Simulator result: The simulator confirmed steady-state GFP accumulation as expected, reaching a plateau after approximately 100 time units. No oscillation was observed. Without a repressor feedback loop, there is nothing to create cyclic dynamics — this matches the prediction exactly.
Construct 2 — Inducible Toggle Switch (LacI / TetR bistable switch)
Parts: pTetR → A1 RBS → LacI → Terminator + pLacI → A1 RBS → TetR → Terminator → backbone
Hypothesis: A two-gene mutual repression circuit between LacI and TetR creates a bistable toggle switch — a circuit with two stable steady states where one repressor dominates depending on initial conditions or inducer presence. Adding IPTG should push the system toward the TetR-dominant state; adding aTc (neutralizing TetR) should flip it to the LacI-dominant state.
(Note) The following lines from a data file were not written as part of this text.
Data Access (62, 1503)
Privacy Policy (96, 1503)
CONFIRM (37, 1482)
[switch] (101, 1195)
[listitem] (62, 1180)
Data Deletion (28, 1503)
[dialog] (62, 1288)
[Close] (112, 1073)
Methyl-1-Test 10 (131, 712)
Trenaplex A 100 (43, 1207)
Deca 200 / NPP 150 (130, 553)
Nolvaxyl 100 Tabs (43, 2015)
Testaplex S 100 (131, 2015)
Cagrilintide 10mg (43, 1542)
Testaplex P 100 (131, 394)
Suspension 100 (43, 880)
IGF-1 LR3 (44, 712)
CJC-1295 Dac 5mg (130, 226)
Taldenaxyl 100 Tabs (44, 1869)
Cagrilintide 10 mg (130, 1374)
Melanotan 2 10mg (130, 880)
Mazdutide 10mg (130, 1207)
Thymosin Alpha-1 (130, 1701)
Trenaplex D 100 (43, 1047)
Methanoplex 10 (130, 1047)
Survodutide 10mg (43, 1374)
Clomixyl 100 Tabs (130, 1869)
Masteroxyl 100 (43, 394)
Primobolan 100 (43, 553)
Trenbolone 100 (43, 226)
Simulator result: The simulator showed bistability — starting from different initial protein concentrations, the circuit settled into one of two stable states rather than oscillating. This contrasts with the Repressilator, which requires three nodes to sustain oscillations. The toggle switch illustrates that two-node mutual repression generates memory (bistability) rather than rhythm (oscillation).
Construct 3 — Cascaded Repression (Two-Stage Inverter)
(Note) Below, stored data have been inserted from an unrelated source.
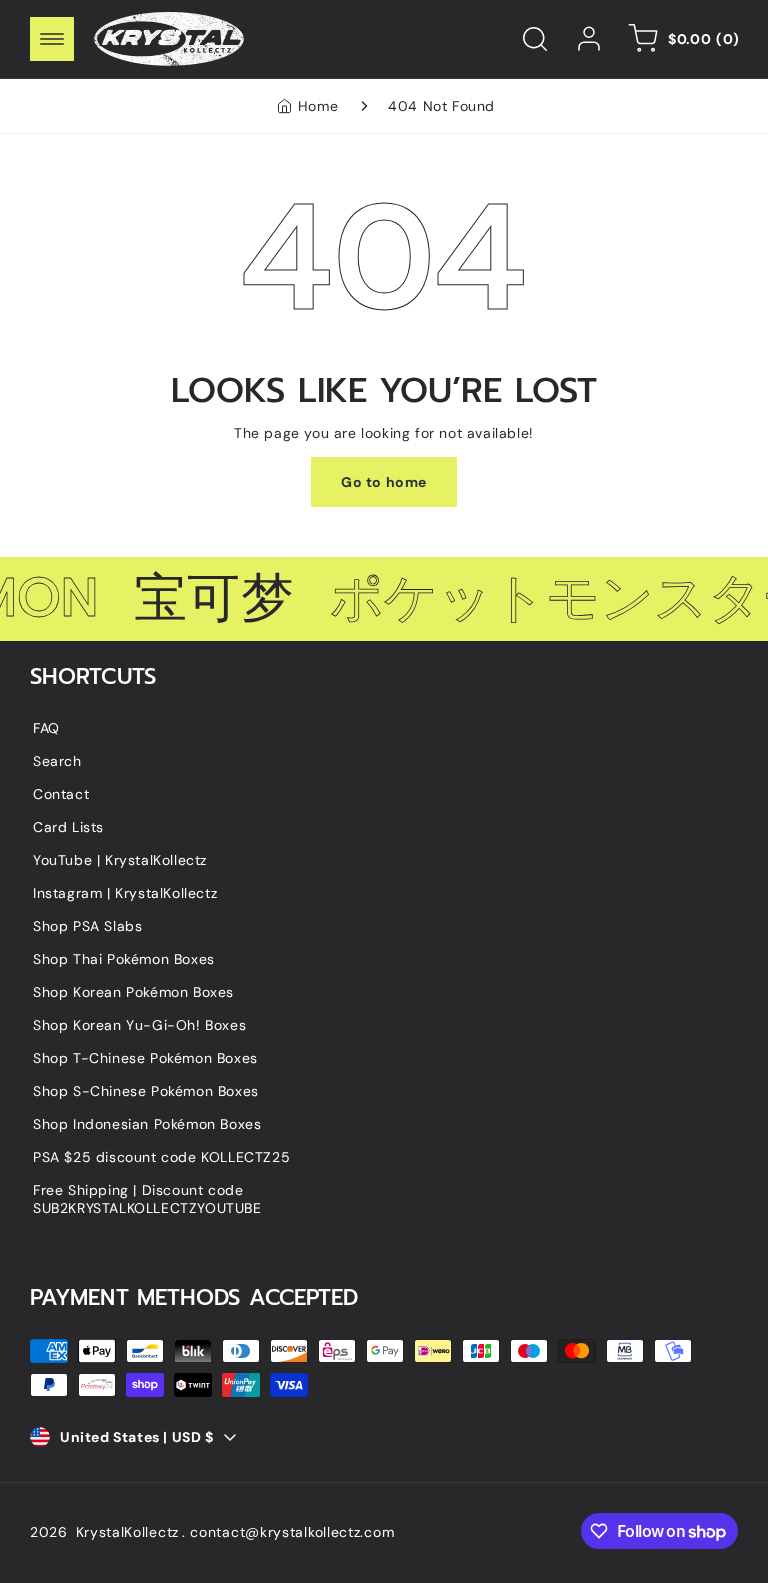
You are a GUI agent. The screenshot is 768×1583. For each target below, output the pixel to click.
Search (57, 761)
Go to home (384, 482)
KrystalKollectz (128, 1532)
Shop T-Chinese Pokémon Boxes (145, 1058)
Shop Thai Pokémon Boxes (124, 959)
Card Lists (68, 827)
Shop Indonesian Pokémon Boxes (147, 1124)
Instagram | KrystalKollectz (125, 893)
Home (318, 106)
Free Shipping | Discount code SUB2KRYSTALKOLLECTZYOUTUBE (147, 1199)
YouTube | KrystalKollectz (120, 860)
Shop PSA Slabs (87, 926)
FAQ (46, 728)
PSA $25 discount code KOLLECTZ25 (161, 1157)
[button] (52, 39)
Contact (61, 794)
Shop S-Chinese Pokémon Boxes (146, 1091)
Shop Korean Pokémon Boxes (133, 992)
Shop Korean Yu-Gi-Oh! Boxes (139, 1025)
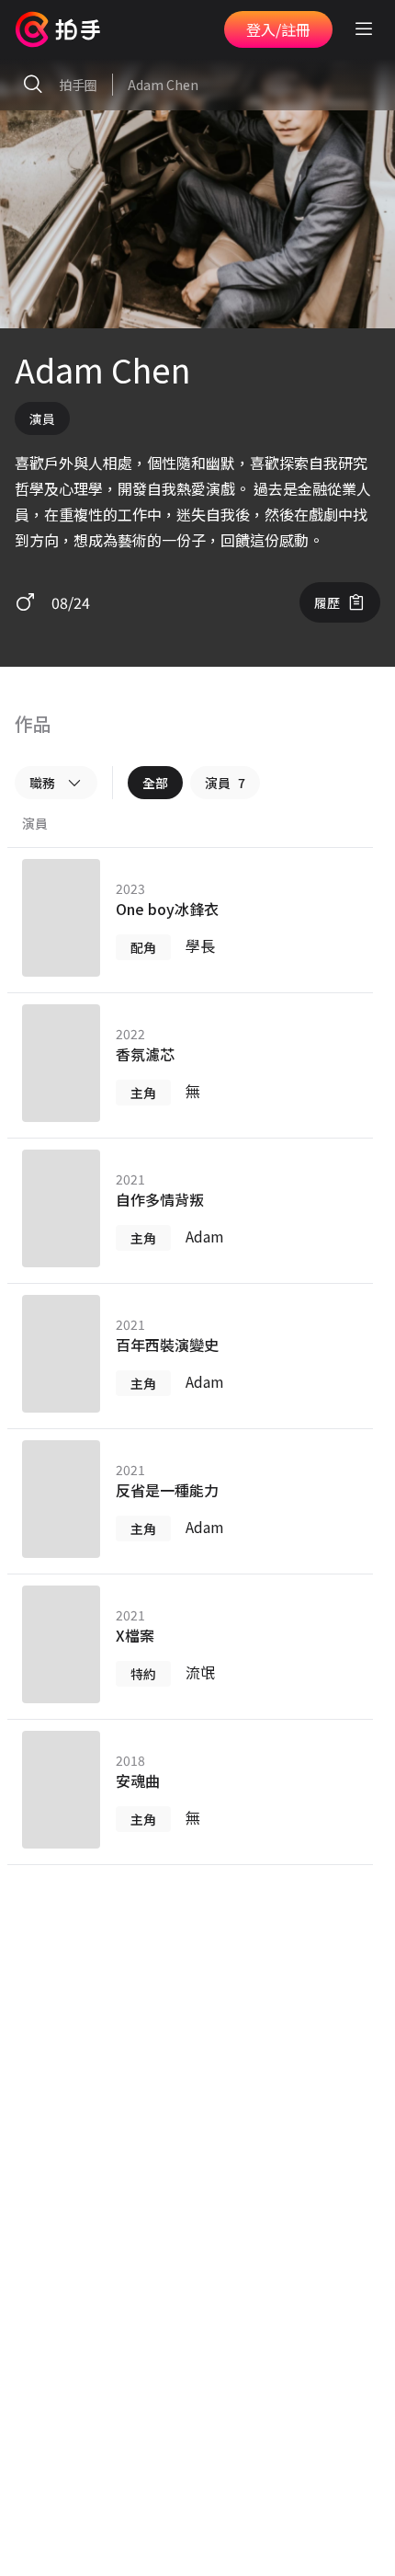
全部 (155, 782)
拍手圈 (78, 84)
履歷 (327, 602)
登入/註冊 (278, 29)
Parts: pTetR → A1 RBS → LacI → Terminator → pLacI → A1 RBS → LambdaCl → Terminator → pLambdaCl → A1 RBS → GFP → Terminator → backbone
Hypothesis: Two repressors in series create a double-inverter (NOT–NOT = pass-through logic). If the input signal activates Gene A (a repressor), Gene A represses Gene B (a second repressor), and Gene B represses the output reporter. Net result: input ON → output ON. This tests whether cascaded logic gates behave as predicted by Boolean logic at the genetic level.
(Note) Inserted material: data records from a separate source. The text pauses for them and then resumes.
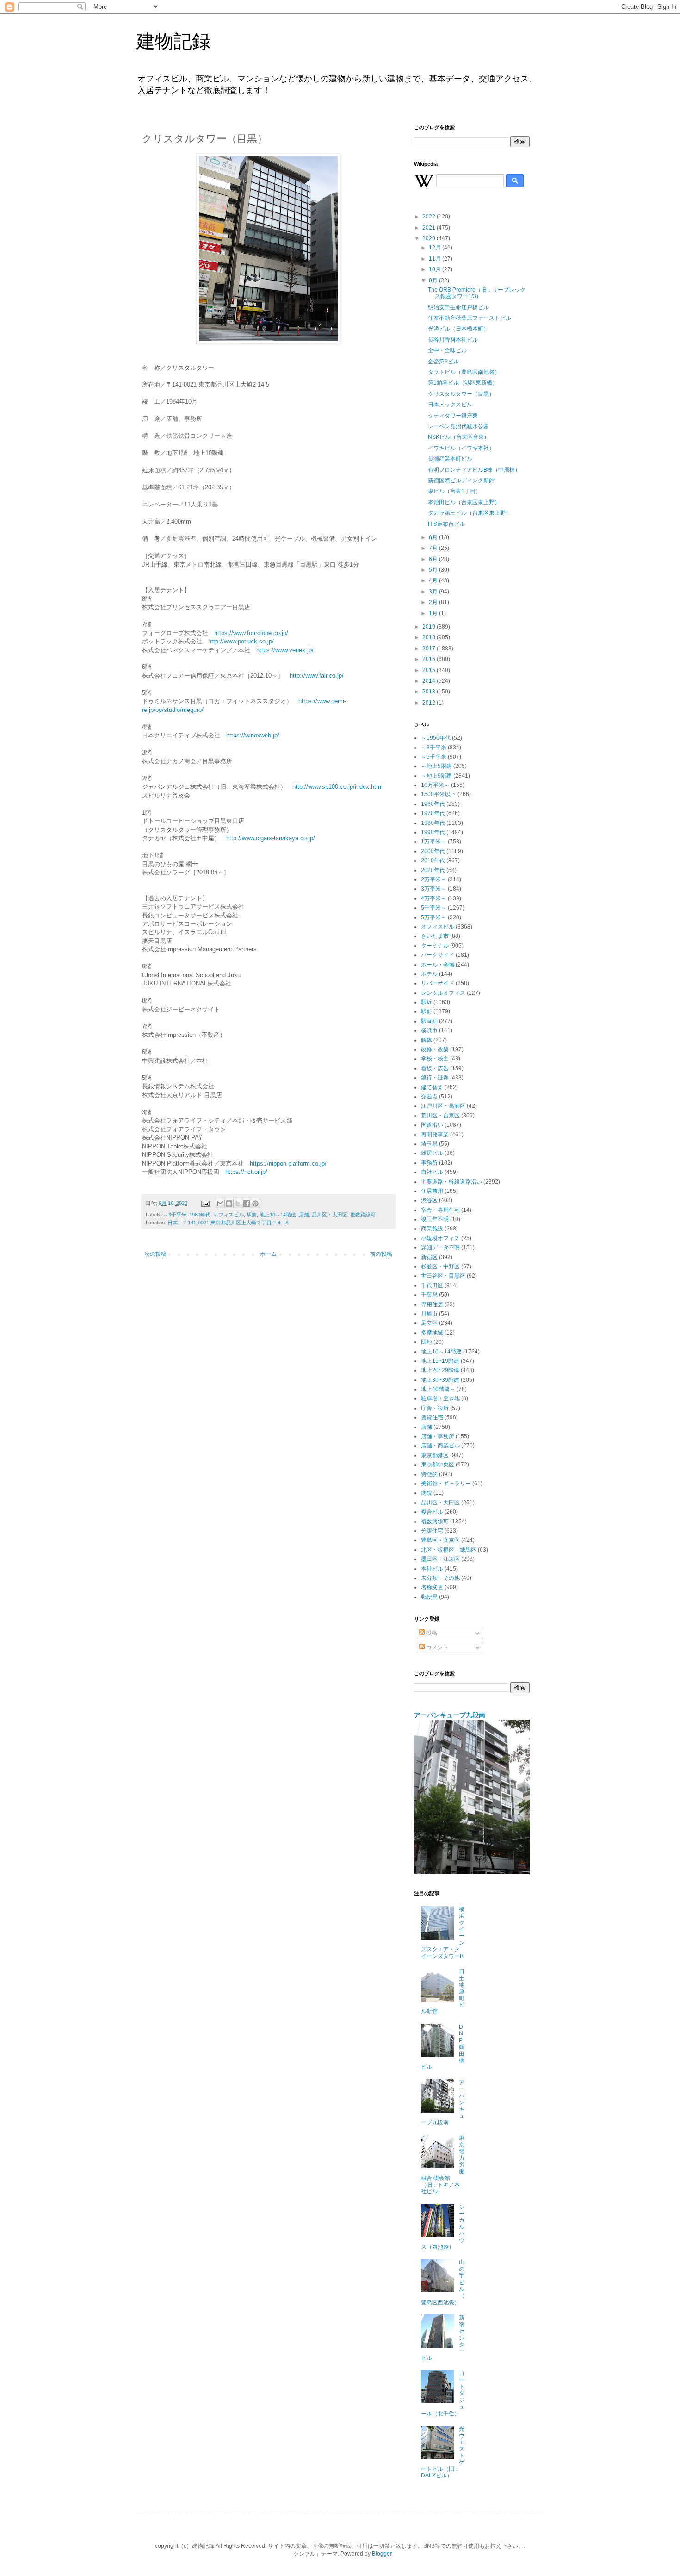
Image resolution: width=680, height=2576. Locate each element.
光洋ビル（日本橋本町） (458, 328)
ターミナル (435, 945)
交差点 (429, 1096)
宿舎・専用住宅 (440, 1210)
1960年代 (433, 804)
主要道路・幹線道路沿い (451, 1182)
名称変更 (432, 1587)
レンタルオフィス (443, 993)
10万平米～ (435, 785)
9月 (434, 280)
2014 (429, 681)
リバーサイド (437, 983)
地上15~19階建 (440, 1361)
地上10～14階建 (278, 1214)
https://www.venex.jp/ (285, 650)
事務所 (429, 1163)
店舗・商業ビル (440, 1445)
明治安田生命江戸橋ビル (458, 307)
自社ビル (432, 1172)
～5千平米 (433, 757)
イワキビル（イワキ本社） (461, 448)
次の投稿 (155, 1254)
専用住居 (432, 1304)
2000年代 (433, 851)
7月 (434, 548)
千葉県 (429, 1294)
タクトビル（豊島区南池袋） (464, 372)
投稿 (431, 1633)
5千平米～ (433, 907)
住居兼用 (432, 1191)
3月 (434, 591)
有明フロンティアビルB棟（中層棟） (474, 470)
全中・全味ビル (447, 350)
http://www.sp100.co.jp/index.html (337, 786)
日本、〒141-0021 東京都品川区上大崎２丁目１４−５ (228, 1222)
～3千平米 (174, 1214)
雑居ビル (432, 1153)
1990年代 (433, 832)
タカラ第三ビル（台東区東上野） (469, 513)
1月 (434, 613)
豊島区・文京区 (440, 1540)
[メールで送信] (220, 1203)
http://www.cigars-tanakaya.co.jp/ (270, 838)
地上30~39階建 (440, 1380)
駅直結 (429, 1021)
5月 (434, 570)
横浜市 (429, 1030)
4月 (434, 580)
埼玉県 (429, 1144)
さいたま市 (435, 936)
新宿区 (429, 1257)
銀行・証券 (435, 1077)
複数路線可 (363, 1214)
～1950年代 (436, 738)
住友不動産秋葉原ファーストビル (469, 318)
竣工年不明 (435, 1219)
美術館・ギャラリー (446, 1483)
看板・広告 (435, 1068)
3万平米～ (433, 889)
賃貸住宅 (432, 1417)
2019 (429, 627)
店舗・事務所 (437, 1436)
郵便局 (429, 1597)
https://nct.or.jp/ (246, 1171)
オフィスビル (228, 1214)
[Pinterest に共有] (255, 1203)
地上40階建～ (438, 1389)
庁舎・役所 (435, 1408)
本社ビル (432, 1569)
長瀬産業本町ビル (450, 458)
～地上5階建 (436, 766)
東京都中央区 (437, 1464)
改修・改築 (435, 1049)
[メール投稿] (205, 1203)
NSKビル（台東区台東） (458, 437)
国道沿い (432, 1125)
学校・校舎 (435, 1058)
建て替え (432, 1087)
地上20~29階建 (440, 1370)
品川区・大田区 (329, 1214)
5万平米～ (433, 917)
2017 (429, 648)
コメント (436, 1647)
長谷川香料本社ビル (453, 340)
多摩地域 (432, 1332)
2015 (429, 670)
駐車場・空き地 (440, 1398)
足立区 (429, 1323)
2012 (429, 702)
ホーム (268, 1254)
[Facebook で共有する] (246, 1203)
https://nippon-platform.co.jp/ (288, 1163)
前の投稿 (381, 1254)
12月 (435, 247)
Simulator result: The simulator confirmed the double-inversion logic. When pTetR was active, LacI was expressed → LambdaCl was repressed → GFP was de-repressed, resulting in high fluorescent output. The cascade introduced a visible time delay relative to direct expression, reflecting the added kinetic step of the intermediate repressor. Adjusting degradation rates in the simulator settings reduced this lag and brought the response time closer to that of a single-stage construct.
Summary
| Construct | Architecture | Predicted Behavior | Simulator Confirmed |
|---|---|---|---|
| Repressilator | 3-node negative feedback loop | Oscillation | Yes |
| Constitutive GFP | Single promoter → reporter | Steady state | Yes |
| Toggle Switch | 2-node mutual repression | Bistability | Yes |
| Cascaded Inverter | 2-stage NOT–NOT logic | Pass-through with delay | Yes |
Working through these four constructs in Asimov Kernel made it intuitive to move between sequence view, circular map, and dynamic simulation — reinforcing how the same genetic construct can be understood simultaneously as a DNA sequence, a functional architecture, and a dynamic system.